Artix said:
But isn't it better to just use a diode?
Diodes can't make very many colors. They are really only good at making infrared and red.
When you pour the right kind of energy into some materials, electrons in certain shells will absorb that energy and jump up to a new level. When they fall back down to their previous level, they release a photon whose energy is dependent on the specific electron transition. Since the energy of a photon is related to its wavelength, each of these transitions produces a specific characteristic color.
There are a couple of problems with this when it comes to making visible-light lasers: first, to make light 'coherent' you need to be able to trigger the electrons so they all fall at the same time (this is the 'stimulated emission' part of the acronym LASER). Second, and more importantly for your question, there are only so many different ways an electron can switch states, so there are a finite number of wavelengths that can be produced using this property. Making matters worse, only a small portion of those wavelengths are detectable by the human eye.
Frequency and energy are related; it stands to reason that the easiest transitions to make will be the lowest energy transitions. And, indeed, infrared and red lasers have been the most common lasers for a long time. (Note that despite the cultural convention that red is 'hot' and blue is 'cold', red is the lower energy state. You can prove this to yourself by heating something up - what's the first color it turns? Red. And before it emits red, it emits invisible infrared.) Making higher-energy transitions gets more complicated, because an electron that has jumped up multiple levels may choose to jump down in different-sized steps, each of which will produce a different mix of wavelengths. This will prove useful in a minute, when we talk about filtering wavelengths.
So making lasers with diodes, we are limited by the types of transitions that occur, by our ability to stimulate and filter the emitted wavelengths, and by our ability to see certain frequencies. Add these all together and we end up with a situation where it is easy to generate infrared and red, but much harder to generate other colors. Generating other colors requires using a different process than the one occurring in the diode. This is where 'DPSS', diode-pumped solid-state lasers come in.
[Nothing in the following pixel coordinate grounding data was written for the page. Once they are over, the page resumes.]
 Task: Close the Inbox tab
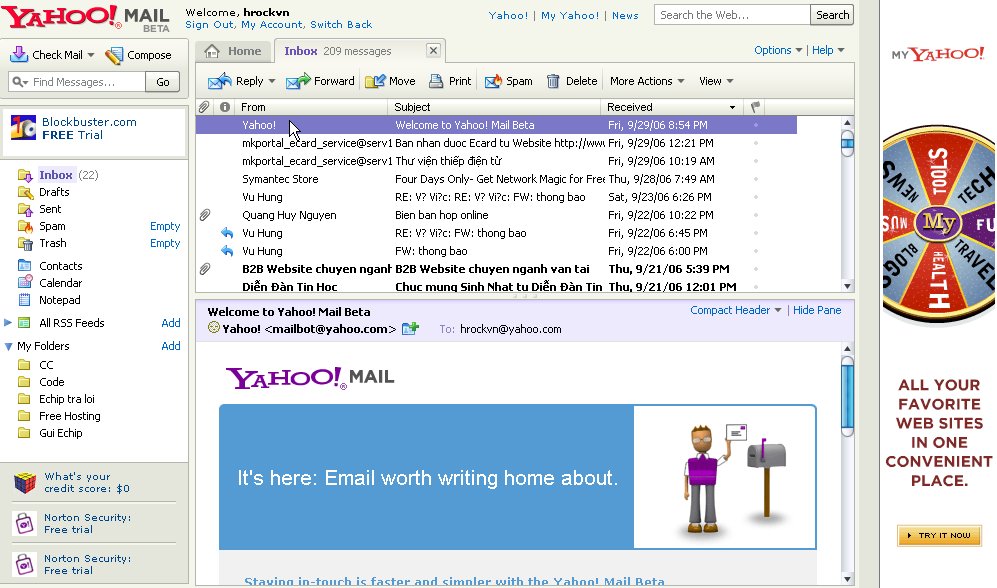coord(433,51)
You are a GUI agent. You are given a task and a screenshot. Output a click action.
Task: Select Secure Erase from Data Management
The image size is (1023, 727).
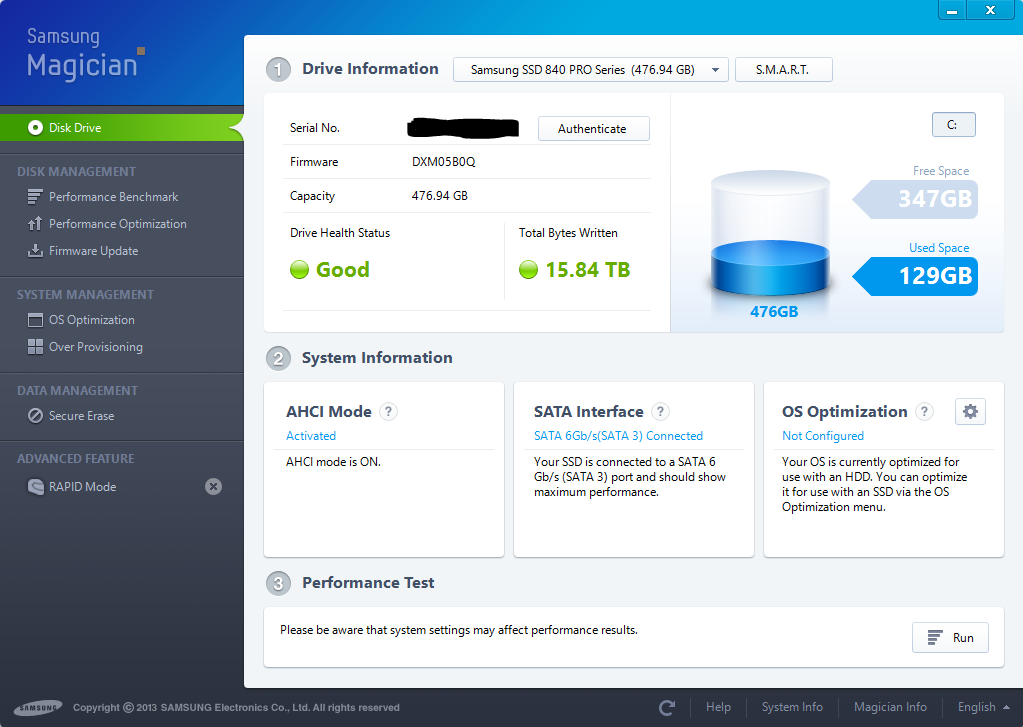coord(81,416)

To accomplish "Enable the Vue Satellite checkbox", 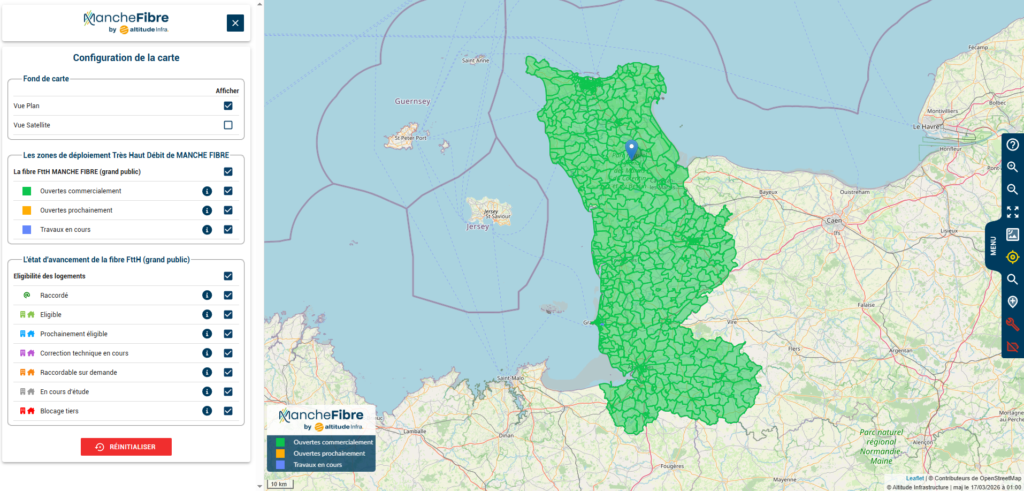I will (x=228, y=125).
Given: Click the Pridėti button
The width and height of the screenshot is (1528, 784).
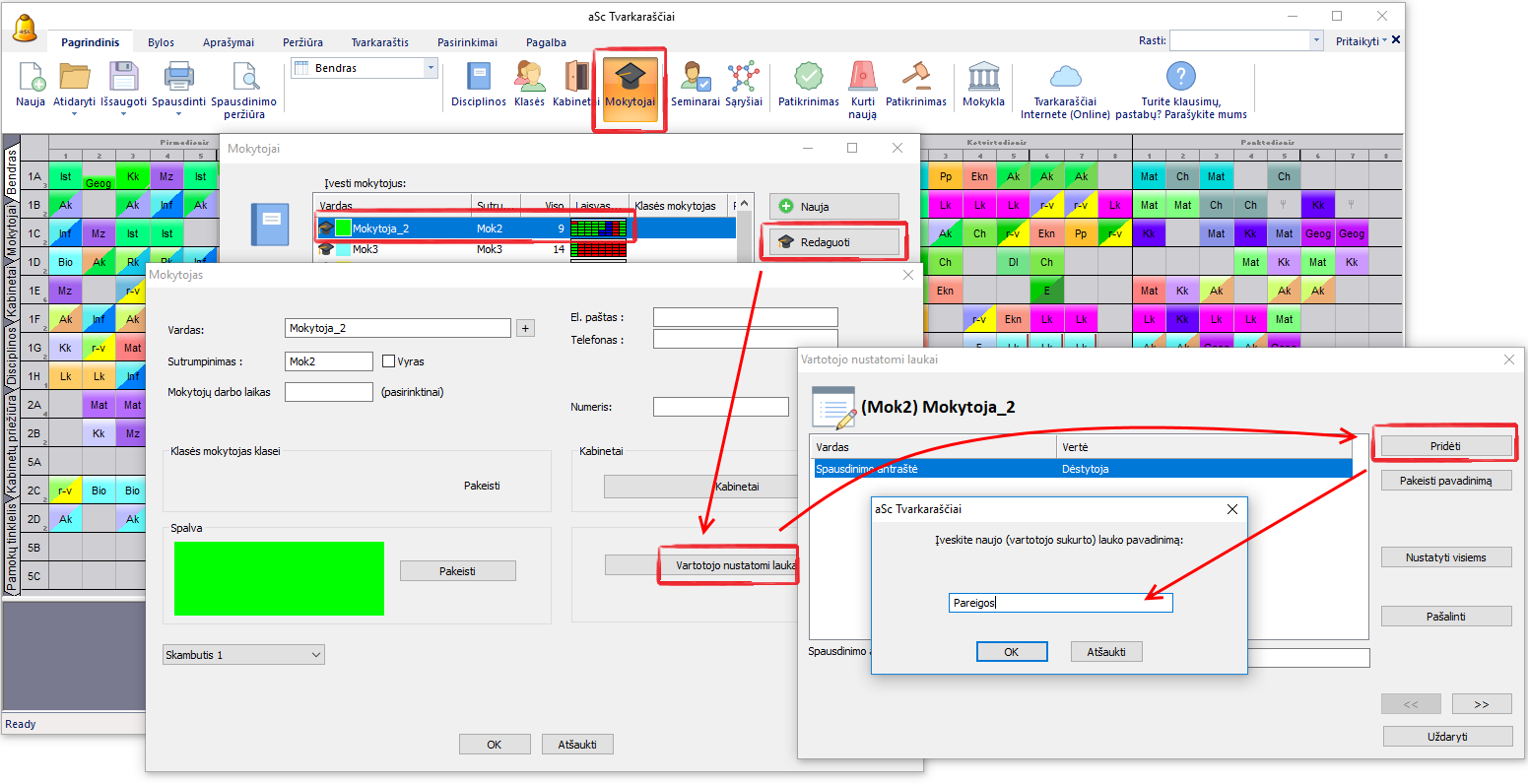Looking at the screenshot, I should 1445,446.
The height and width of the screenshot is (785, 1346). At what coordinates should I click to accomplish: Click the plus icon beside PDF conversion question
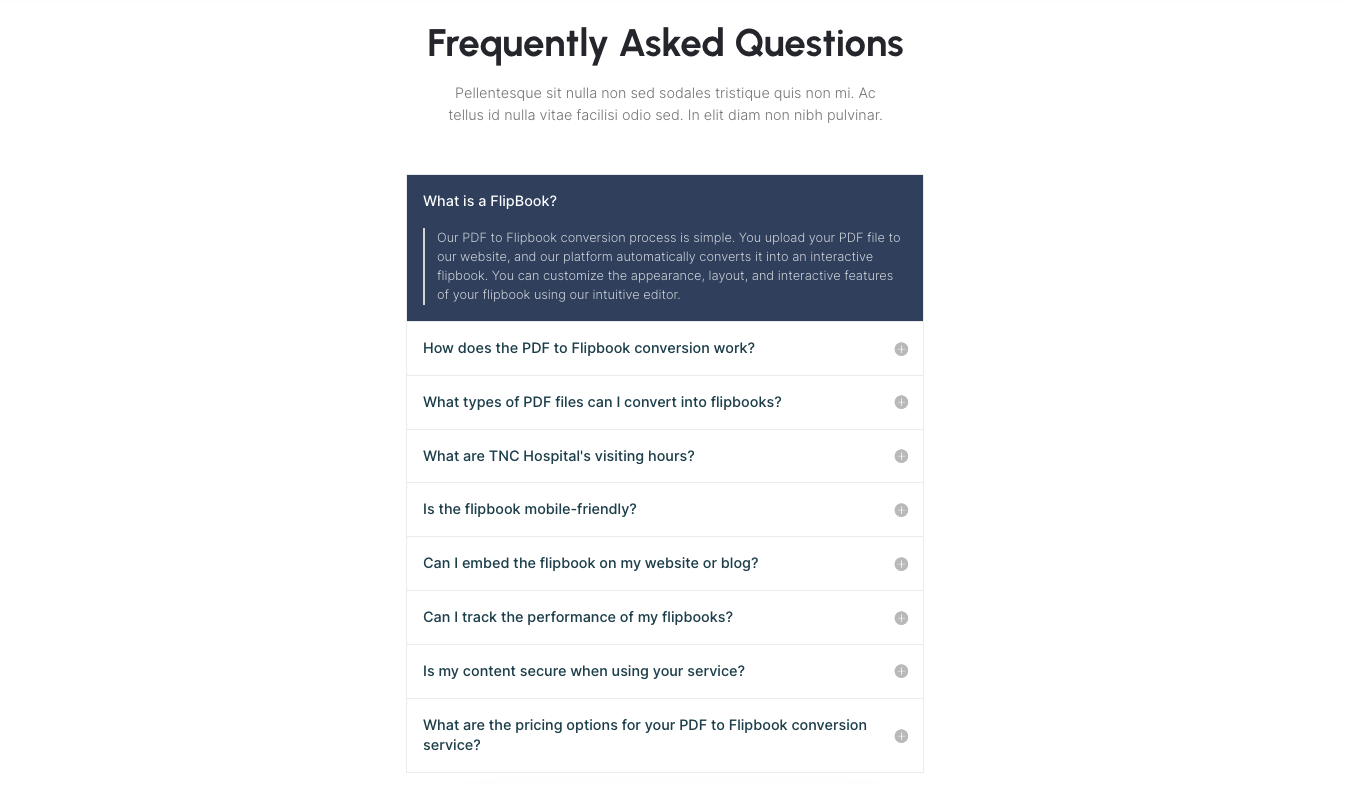coord(901,349)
It's easy to make powerful infrared diodes. 808nm is particularly easy to make. Using 808nm infrared to pump exotic materials like neodymium-doped yttrium aluminum garnet (Nd:YAG) crystals, we can make those crystals emit photons with a wavelength of 1064nm, which is even farther away from the visible spectrum. But then those photons can be sent through a non-linear optical material like KTP (Potassium titanyl phosphate) which has the useful property of doubling certain frequencies. Doubling frequency means halving wavelength, so the KTP emits 532nm, which is a color of green very near to the 555nm peak sensitivity of our eyes.
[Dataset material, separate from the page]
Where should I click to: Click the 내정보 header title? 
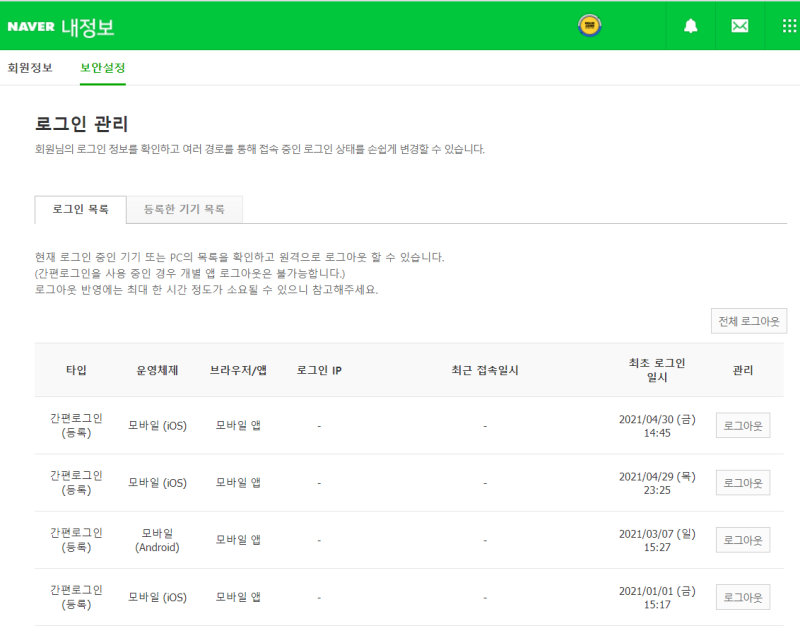click(88, 27)
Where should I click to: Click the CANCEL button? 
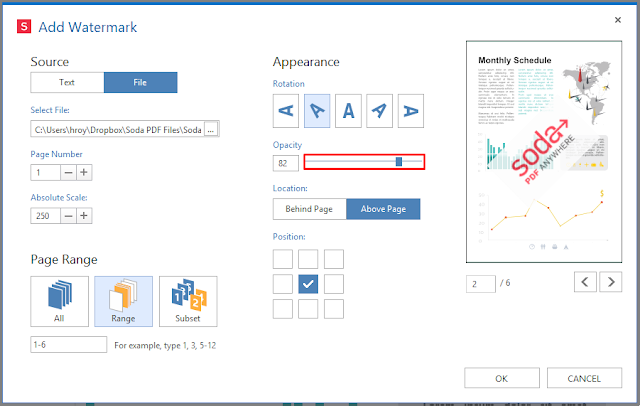click(584, 378)
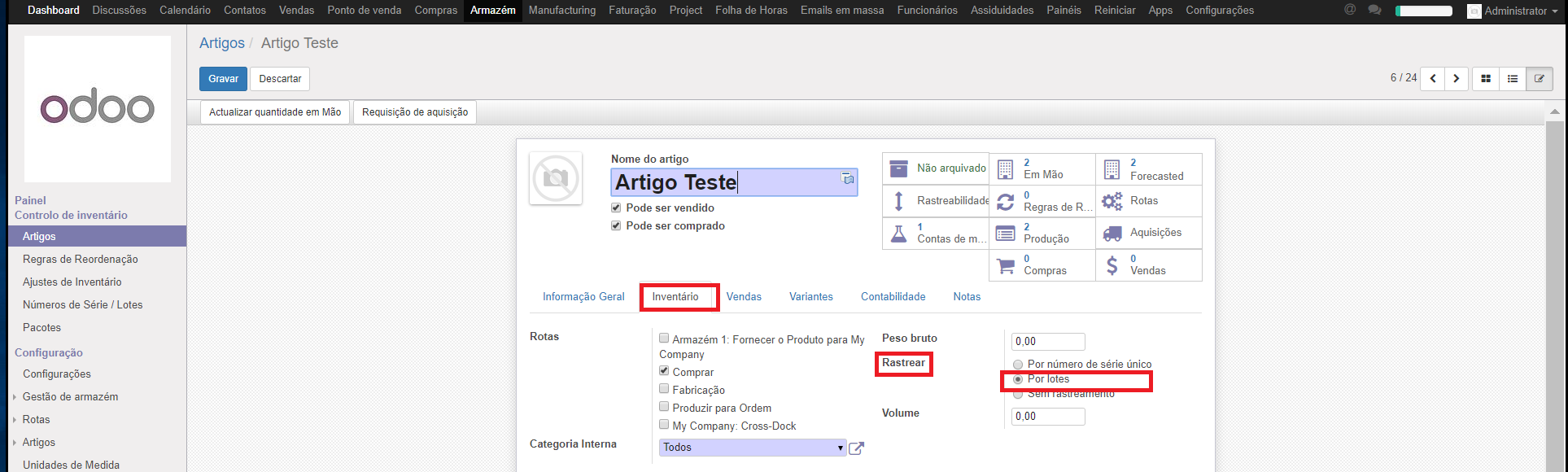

I left something out of the preceding description, though... remember when I said that higher-energy transitions can take a number of different paths down, each of which will emit a different wavelength? In a green DPSS laser, the Nd:YAG is covered by a filter that reflects or absorbs everything except 1064nm (if it didn't do this, a lot of the 808nm would come through as well as the unwanted wavelengths generated in the crystal). But different filters can be used to pass different wavelengths - Nd:YAG also emits, for instance, 946nm. If we cover the Nd:YAG with a filter that only passes 946nm, the KTP will double that frequency, creating 473nm blue light. Yellow lasers use a similar (though slightly more complex) process, but you get the idea.